**WHAT IS REQUIRED**
Set down each line of the listing exactly as it reads.

[MATERIAL SHOWN — start]

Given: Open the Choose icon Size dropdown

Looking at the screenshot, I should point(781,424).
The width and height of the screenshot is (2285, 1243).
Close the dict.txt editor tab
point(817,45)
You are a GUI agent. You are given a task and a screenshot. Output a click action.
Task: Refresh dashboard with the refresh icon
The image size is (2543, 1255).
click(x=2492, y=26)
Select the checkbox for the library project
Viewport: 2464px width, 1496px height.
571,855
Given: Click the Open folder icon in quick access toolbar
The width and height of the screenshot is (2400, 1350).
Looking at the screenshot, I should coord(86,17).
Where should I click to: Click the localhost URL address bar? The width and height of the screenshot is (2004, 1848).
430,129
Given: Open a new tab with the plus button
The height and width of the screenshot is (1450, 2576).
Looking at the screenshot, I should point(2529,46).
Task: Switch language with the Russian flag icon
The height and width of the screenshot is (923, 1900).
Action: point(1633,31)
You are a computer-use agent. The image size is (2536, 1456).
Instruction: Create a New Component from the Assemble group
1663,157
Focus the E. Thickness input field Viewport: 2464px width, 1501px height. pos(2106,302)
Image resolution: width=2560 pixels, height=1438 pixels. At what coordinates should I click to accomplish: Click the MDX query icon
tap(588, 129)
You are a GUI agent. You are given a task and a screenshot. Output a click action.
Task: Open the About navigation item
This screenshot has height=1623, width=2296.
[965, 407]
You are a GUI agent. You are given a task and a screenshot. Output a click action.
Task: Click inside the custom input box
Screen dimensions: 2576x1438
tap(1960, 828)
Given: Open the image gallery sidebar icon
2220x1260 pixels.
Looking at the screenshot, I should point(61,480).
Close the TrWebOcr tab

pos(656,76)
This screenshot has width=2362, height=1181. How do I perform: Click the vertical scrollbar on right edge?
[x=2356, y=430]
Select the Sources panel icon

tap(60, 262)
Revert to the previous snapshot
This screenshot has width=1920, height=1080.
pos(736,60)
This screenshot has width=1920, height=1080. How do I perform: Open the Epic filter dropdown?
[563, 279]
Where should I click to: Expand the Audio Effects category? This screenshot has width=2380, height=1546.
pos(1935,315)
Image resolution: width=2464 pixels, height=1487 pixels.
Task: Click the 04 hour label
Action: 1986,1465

[MATERIAL SHOWN — finish]

**WRITTEN RESPONSE**
Given: Open the Choose icon Size dropdown

Looking at the screenshot, I should point(781,424).
The width and height of the screenshot is (2285, 1243).
Close the dict.txt editor tab
point(817,45)
You are a GUI agent. You are given a task and a screenshot. Output a click action.
Task: Refresh dashboard with the refresh icon
The image size is (2543, 1255).
click(x=2492, y=26)
Select the checkbox for the library project
Viewport: 2464px width, 1496px height.
571,855
Given: Click the Open folder icon in quick access toolbar
The width and height of the screenshot is (2400, 1350).
Looking at the screenshot, I should coord(86,17).
Where should I click to: Click the localhost URL address bar? The width and height of the screenshot is (2004, 1848).
430,129
Given: Open a new tab with the plus button
The height and width of the screenshot is (1450, 2576).
Looking at the screenshot, I should point(2529,46).
Task: Switch language with the Russian flag icon
The height and width of the screenshot is (923, 1900).
Action: point(1633,31)
You are a computer-use agent. The image size is (2536, 1456).
Instruction: Create a New Component from the Assemble group
1663,157
Focus the E. Thickness input field Viewport: 2464px width, 1501px height. pos(2106,302)
Image resolution: width=2560 pixels, height=1438 pixels. At what coordinates should I click to accomplish: Click the MDX query icon
tap(588, 129)
You are a GUI agent. You are given a task and a screenshot. Output a click action.
Task: Open the About navigation item
This screenshot has height=1623, width=2296.
[965, 407]
You are a GUI agent. You are given a task and a screenshot. Output a click action.
Task: Click inside the custom input box
Screen dimensions: 2576x1438
tap(1960, 828)
Given: Open the image gallery sidebar icon
2220x1260 pixels.
Looking at the screenshot, I should point(61,480).
Close the TrWebOcr tab

pos(656,76)
This screenshot has width=2362, height=1181. How do I perform: Click the vertical scrollbar on right edge?
[x=2356, y=430]
Select the Sources panel icon

tap(60, 262)
Revert to the previous snapshot
This screenshot has width=1920, height=1080.
pos(736,60)
This screenshot has width=1920, height=1080. How do I perform: Open the Epic filter dropdown?
[563, 279]
Where should I click to: Expand the Audio Effects category? This screenshot has width=2380, height=1546.
pos(1935,315)
Image resolution: width=2464 pixels, height=1487 pixels.
Task: Click the 04 hour label
Action: 1986,1465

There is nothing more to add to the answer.